1558P - Efficacy of influenza vaccine (fluvax) in patients undergoing chemotherapy

Date 01 October 2012
Event ESMO Congress 2012
Session Poster presentation III
Topics Supportive Care
Presenter Rajiv Kumar
Authors R. Kumar1, D. Gordon2, C.S. Karapetis1, B. Koczwara1, G. Kichenadasse1, D. Dua3, H. Takhar1, K. Jain1, Y. Honda-Okubo4, S. Sukumaran3
  • 1Department Of Medical Oncology, Flinders Medical Centre, 5042 - Adelaide/AU
  • 2Department Of Medicine, Flinders University, 5042 - Adelaide/AU
  • 3Medical Oncology, Flinders Medical Centre, 5042 - Adelaide/AU
  • 4Department Of Microbiology And Infectious Diseases, Vacine Pty Ltd, Adelaide/AU

Abstract

Background

Influenza virus related-illness is a common seasonal respiratory infection. Cancer patients undergoing chemotherapy are advised to be immunised against influenza, however, the efficacy of vaccination has not been well studied. This study aimed to demonstrate the efficacy of the 2011/2012 trivalent FluVax in patients undergoing chemotherapy in comparison to healthy historical controls.

Method

Twenty-six patients with solid tumours were given one dose of 2011/2012 trivalent FluVax containing A/California/7/2009(H1N1), A/Perth/16/2009(H3N2), B/Brisbane/60/2008 strains (WHO), at least 3 days before chemotherapy. Efficacy was determined by measurement of haemagglutination inhibition (HAI) titres against component viruses in serum collected at baseline, 3, 6 and 24 weeks to assess baseline and follow up seroprotection (SP) (HAI ≥ 40) and seroconversion (SC) (≥4-fold increase titre).

Results

78 events were evaluable. The mean age was 57.6 years, with 44% of patients being male. The majority of patients had colorectal cancer (29.6%), followed by breast cancer (25.9%), non-small cell lung cancer (14.8%), ovarian cancer (7.4%). Nearly half the patients had stage IV disease (48%).

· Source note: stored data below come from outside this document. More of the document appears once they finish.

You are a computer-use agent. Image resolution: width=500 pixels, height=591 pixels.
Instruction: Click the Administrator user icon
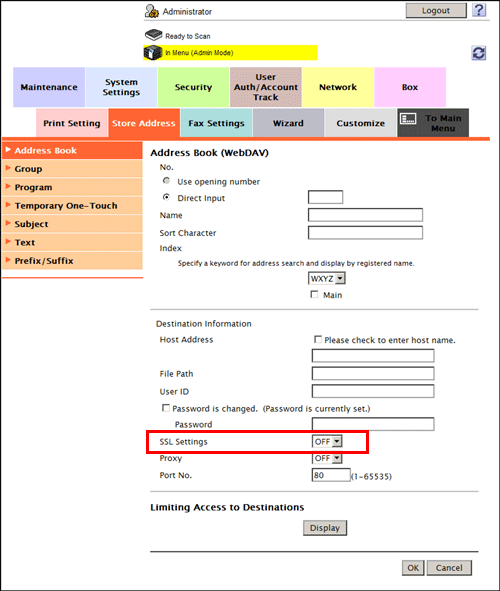click(152, 11)
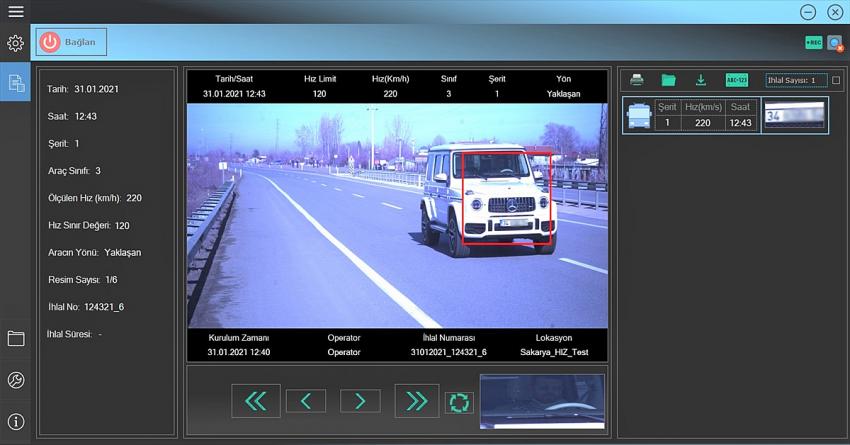
Task: Start recording with the REC icon
Action: (x=813, y=43)
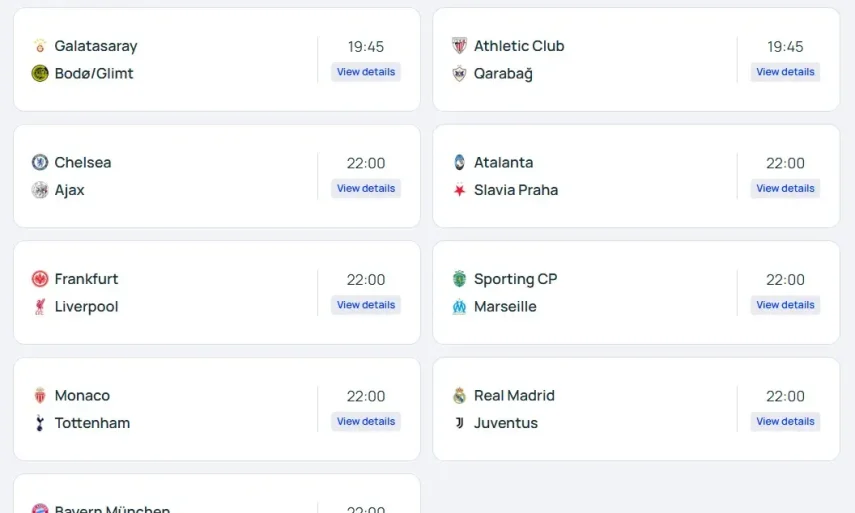The height and width of the screenshot is (513, 855).
Task: Show details for Real Madrid vs Juventus
Action: (x=785, y=421)
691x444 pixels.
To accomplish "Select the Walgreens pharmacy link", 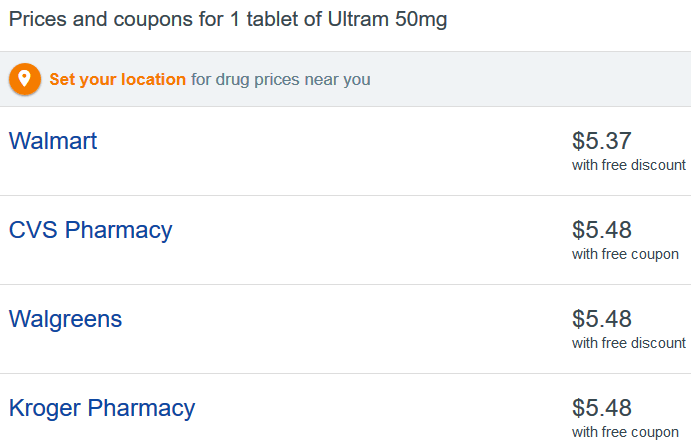I will pyautogui.click(x=65, y=319).
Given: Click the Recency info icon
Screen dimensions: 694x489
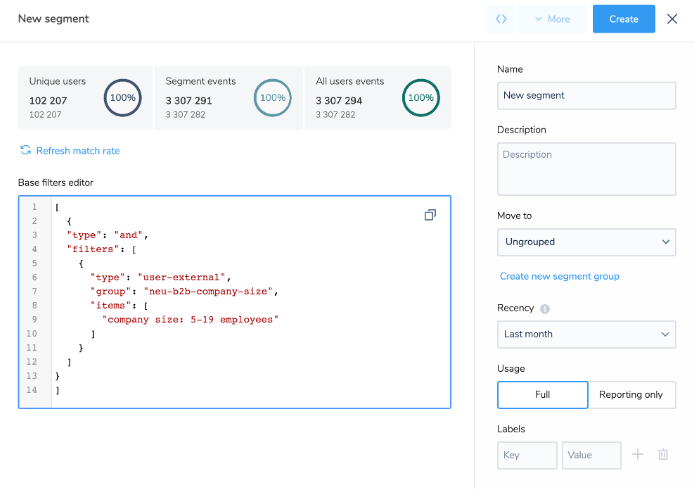Looking at the screenshot, I should point(545,309).
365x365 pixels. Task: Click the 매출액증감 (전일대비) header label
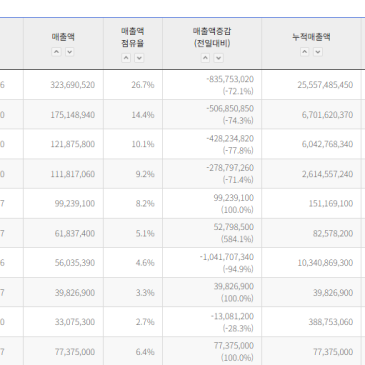click(x=212, y=37)
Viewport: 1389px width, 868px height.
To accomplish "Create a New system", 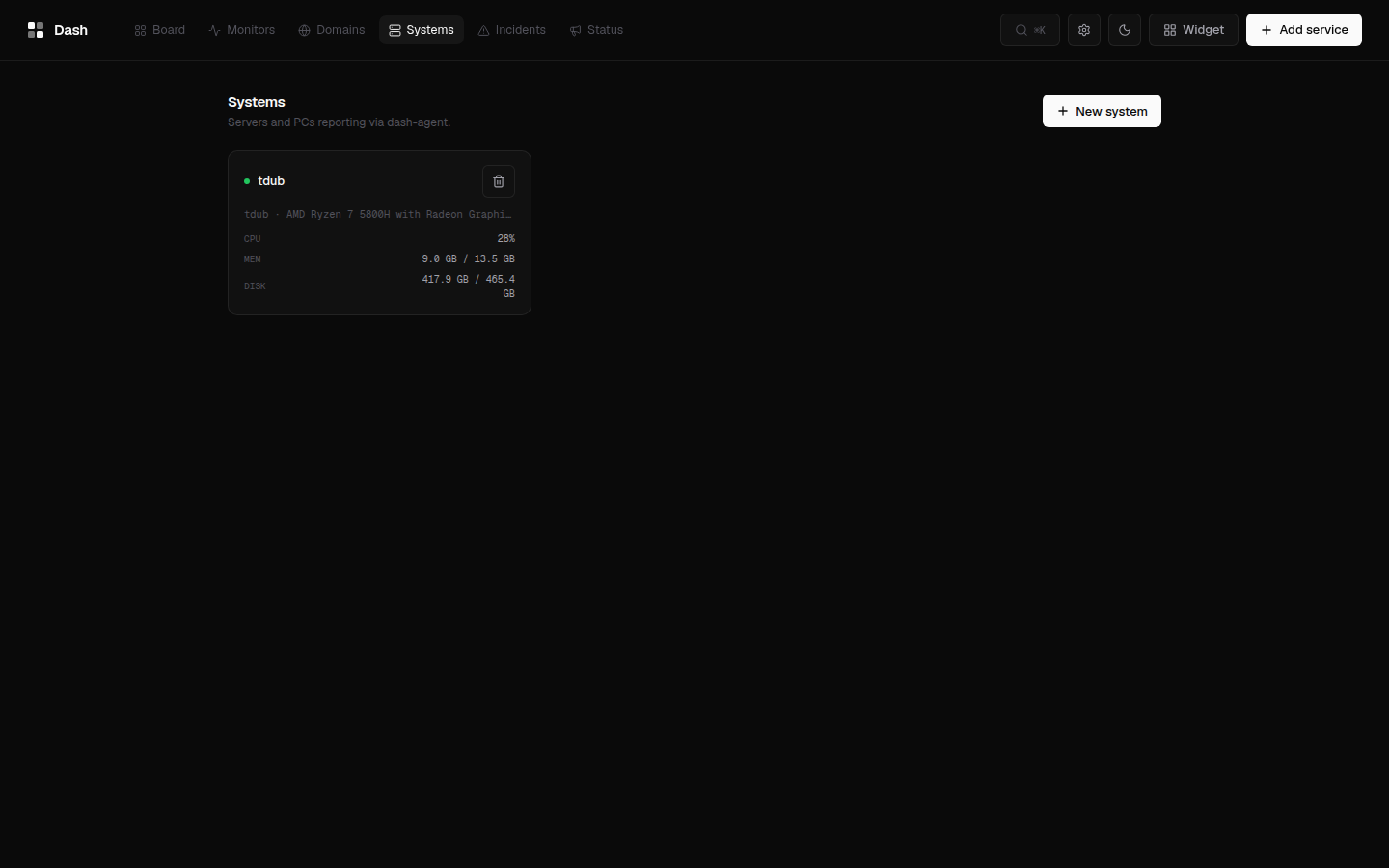I will 1102,111.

32.1% has baseline SP, with an additional 19.2% achieving SP during the study. Only 23.1% had SC. SP and SC to all 3 strains was seen in 3 patients. The majority of those with baseline SP maintained immunity during treatment. Prior FluVax was independent of achieving SP during treatment (p = 0.93). Patients <65 years were more likely to achieve SP (p = 0.016), as were men (p = 0.022). Tumour type was no predictive of SP. Patients having palliative treatments were just as likely to achieve SP compared those having curative treatments (p = 0.38). The likelihood of achieving SP was not affected by type of cytotoxic treatment, however those having monoclonal antibodies were more likely to achieve SP.

Conclusion

FluVax efficacy is suboptimal in patients with cancer undergoing chemotherapy, compared with the expected SP rate of 85-100% in healthy individuals. New approaches to improving vaccine efficacy are needed.

Disclosure

All authors have declared no conflicts of interest.